A move to cash works against the investor to a greater degree when there is higher volatility. “Friday’s gains in global equity markets is evidence of how investors who just binged on cash are missing out on a big rebound,” Goldberg said. Investors who missed the three biggest days of each year see their gains go down dramatically.
In the market-timing approach, if an investor invests the same $100 at the start of each year but misses the best three days of the year, the total gain was $2,953. “The pleasure and pain of investing. The key problem I see when investors go to cash has a lot to do with procrastination,” Goldberg added.

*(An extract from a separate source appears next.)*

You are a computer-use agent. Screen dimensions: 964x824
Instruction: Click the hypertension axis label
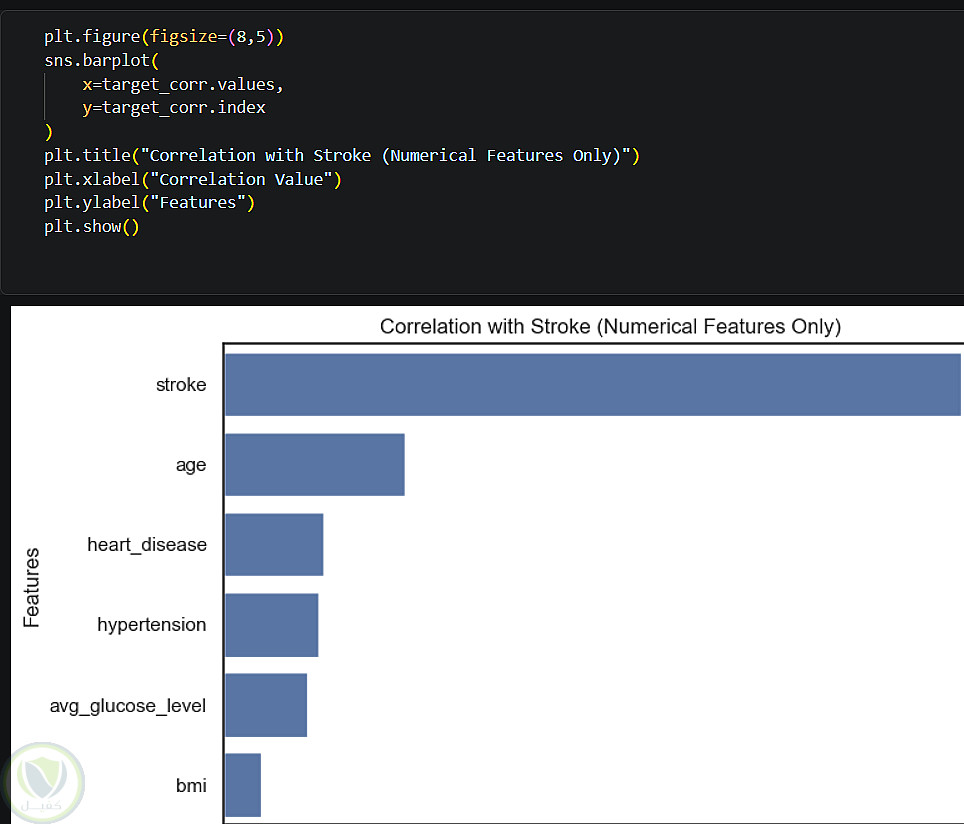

He commented the four-step process has one purpose: to bring the vast majority of investors back to the conclusion that they shouldn’t get out of the market. “The market has historically paid investors a premium over cash and bonds precisely because it requires investors to endure times of volatility,” Maurer said.
Sell-offs are by nature messy and create a infection of concern, and investors believe that when stocks declines 10 percent in value, there’s something “the market knows” but a Main Street investor doesn’t.
If any retiree has a portfolio built with investments that would collectively go to zero in a stock market correction, the only question worth asking is, who created your portfolio, and how fast can you fire them? There’s a reason that famous investors like Vanguard Group’s Jack Bogle and Buffett repeatedly express and live by the “stay the course” mantra.